Researchers Say New Algorithm Outperforms Existing AI Compressors in Accuracy and Reduction of Computational Demands of GPT-2
Insider Brief
- Terra Quantum introduced TQCompressor, an algorithm that shrinks large language models (LLMs) while maintaining comparable performance.
- The study demonstrates the compression of GPT-2 small, achieving a 35% reduction in the number of parameters.
- The significant time, computation and energy resources continue to rise for these large NLP models, particularly for training.
Terra Quantum, a leading quantum technology company, announced TQCompressor, an algorithm that shrinks large language models (LLMs) while maintaining comparable performance to address the growing demands of generative AI models.
The novel compression technique significantly reduces the size of datasets required for pre-training on targeted tasks compared to other widely used compression methods. The new case study demonstrates the compression of GPT-2 small, achieving a 35% reduction in the number of parameters. The compressed model also demonstrated superior speech generation capabilities relative to other prevalent compressed variants of this ChatGPT predecessor, despite employing up to 97% less data.
In the work, “TQCompressor: improving tensor decomposition methods in neural networks via permutations,” researchers compressed the benchmark model GPT-2 small from 117 million parameters to 81 million and evaluated its performance against other compressed models. When provided with various datasets, including a large collection of Wikipedia articles, the Terra Quantum model produced better results in predicting the next word in a sequence as well as generating coherent text based on contextual understanding.

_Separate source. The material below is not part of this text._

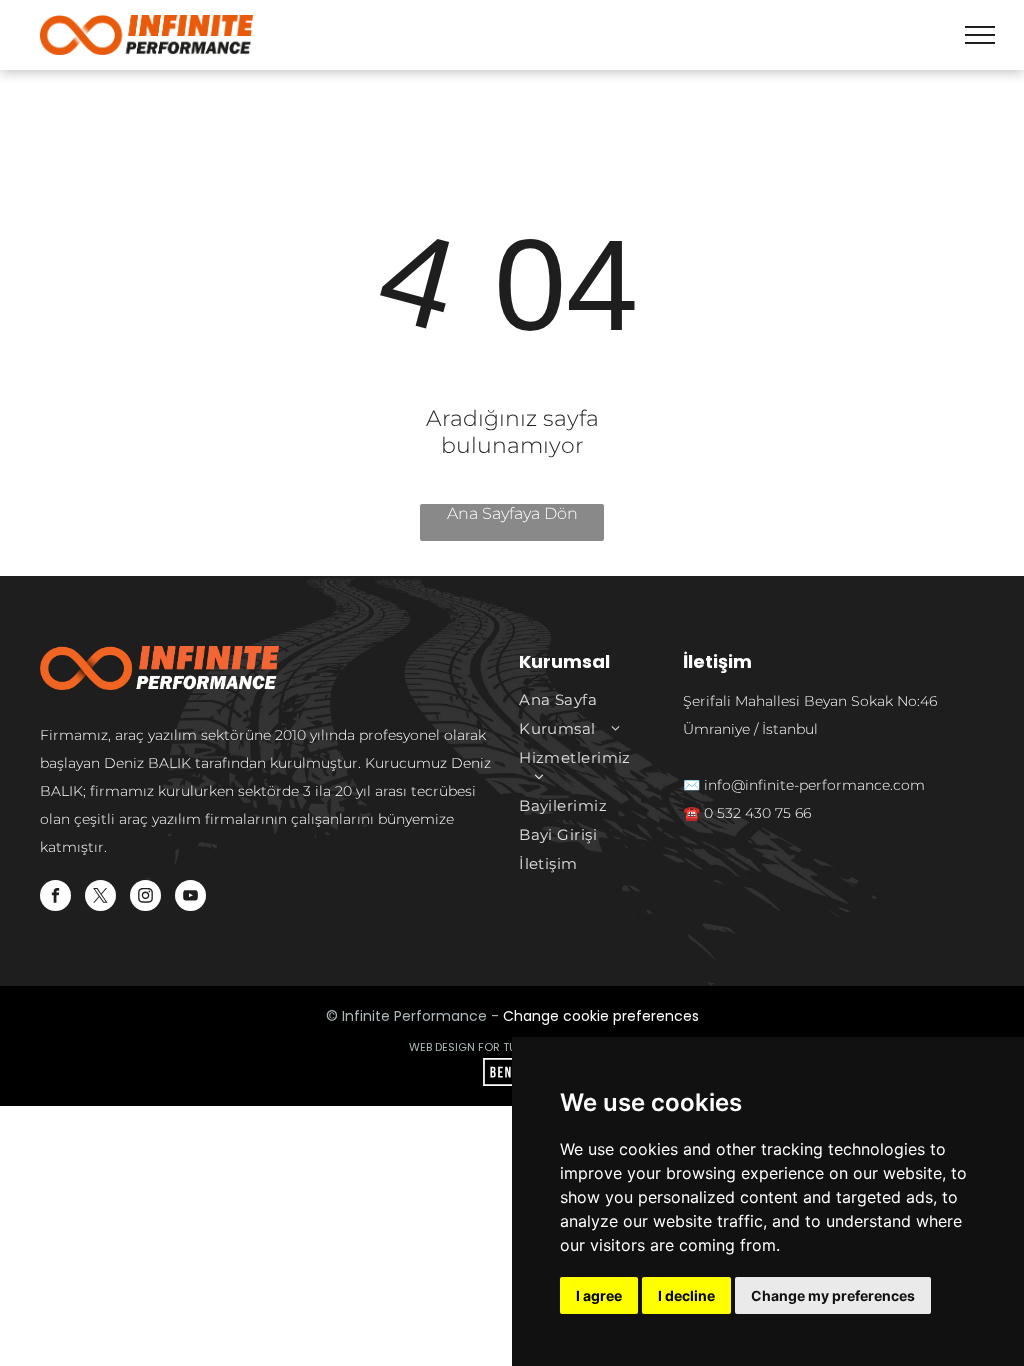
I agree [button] (599, 1295)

“This compression algorithm can significantly lower the energy and compute costs of LLMs,” said Markus Pflitsch, CEO of Terra Quantum. “The advancement paves the way for neural network architecture optimizations that streamline GenAI to meet sustainability goals without compromising exceptional performance.”
GPT-2 small, the model presented in the paper, uses the same underpinning language architecture as GPT-2 and ChatGPT. GPT-2 has 1.5 billion parameters while the “small” version has 117 million parameters, representing the smallest of the GPT-2 versions released by OpenAI. Reducing the overall size of these LLMS opens up more use cases.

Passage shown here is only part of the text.